The Golf Scientist
Bryson DeChambeau may be the most polarizing of all the game’s young stars and most people don’t know who he is.
DeChambeau missed the cut at this weekend’s Valero Texas Open, which was his second start as a professional.
In his maiden event playing for money, the 22-year old DeChambeau finished tied for 4th at the RBC Heritage at Harbor Town the previous week. That would earn the enigmatic Californian a cool $259,000 which will go a long way to helping him gain his PGA Tour card. Like Jordan Spieth before him, DeChambeau will be trying to gain exempt status on Tour with a series of sponsor’s invitations and earn enough money to finish in the Top 125 by the end of the season.
While still an Amateur the week before the RBC, DeChambeau had flirted with the lead late into Friday’s second round at The Masters before ultimately finishing in a tie for 22nd.
In DeChambeau’s decorated Amateur career, in 2015, he became only the fifth player in history to have won both the U.S. Amateur and NCAA individual championship in the same year.

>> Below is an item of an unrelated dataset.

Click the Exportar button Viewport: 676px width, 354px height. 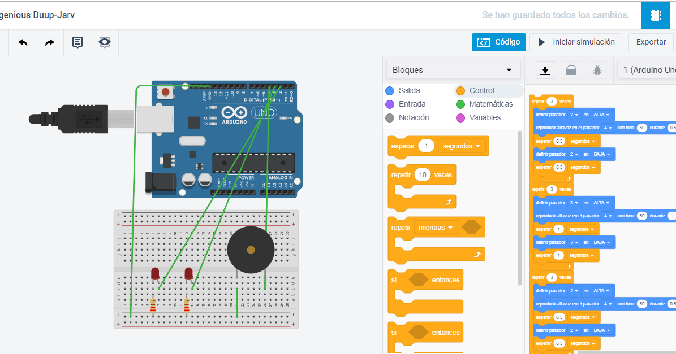[651, 42]
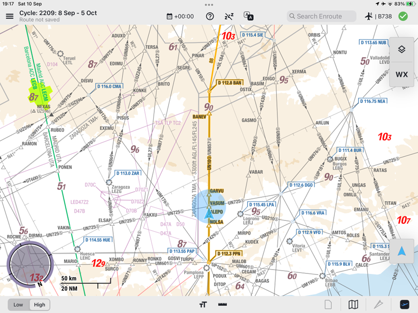The width and height of the screenshot is (418, 313).
Task: Open the blank document page icon
Action: click(328, 304)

The other players that captured both were Ryan Moore, Tiger Woods, Phil Mickelson and Jack Nicklaus. Some pretty lofty company.
In addition to those two victories, DeChambeau won 6 other national Amateur titles and represented the U.S. in the 2014 Palmer Cup, Eisenhower Trophy and the 2015 Walker Cup. DeChambeau also came second in last year’s Australian Masters (where the winner gets a yellow jacket not a green one).

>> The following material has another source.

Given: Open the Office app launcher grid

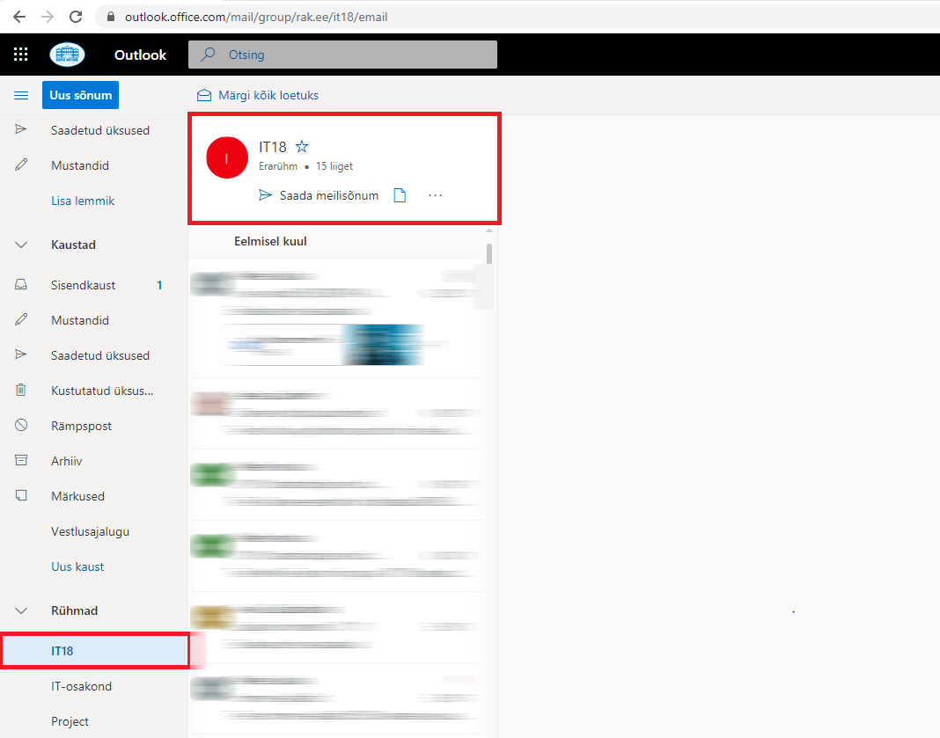Looking at the screenshot, I should click(21, 55).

To say the least, DeChambeau is a little different and most certainly marches to the beat of his own drum.
All of DeChambeau’s irons are the same length, 37.5 inches, which is the stock measurement for a 7-iron (in a traditional set of irons there is a half an inch difference in length between each club).
They also all have nicknames.
Single-length, single-swing repetition are the core of DeChambeau’s mechanics, but their origin is anything but simple. His philosophy is based on Homer Kelley’s, “The Golfing Machine,” which is one of the most complex swing theories ever conceived.
DeChambeau’s story to date is eerily similar to Bobby Clampett who was the next “sure thing” on the PGA Tour in the early 1980’s. Clampett was also a Homer Kelley disciple who was a notorious thinker. After a stellar Amateur career, he too burst onto the Tour amidst much fanfare and assurances of greatness armed with the moniker “The Swing” because of the supposed perfection of his motion. Clampett would win one tournament in his 15 years on Tour.
When DeChambeau inked his endorsement deal with Cobra Puma Golf CEO Bob Philion immediately following The Masters, he did so with a left handed-signature, spelled backwards. DeChambeau is right-handed.
Although DeChambeau is leaving his college, SMU, after his junior year, the engineering major refers to himself as a “golf scientist”.
In addition to his unorthodox iron configuration and esoteric methodology, DeChambeau has been perfecting a sidesaddle (face-on), putting style that he plans to adopt full time, once he gains his Tour playing privileges.
He wears a cap styled after the same lid that Ben Hogan was famous for. Naturally, DeChambeau doesn’t call it a cap but refers to it as his “cape” (using it as a motivational shield over his competition).
Every good crusader needs a cape don’t they?
Only time will tell whether DeChambeau will be a shooting star who flashes across the sky only to vanish or a lasting luminary who leaves a constellation of work.
Of one thing we can be assured, it will be fun to watch.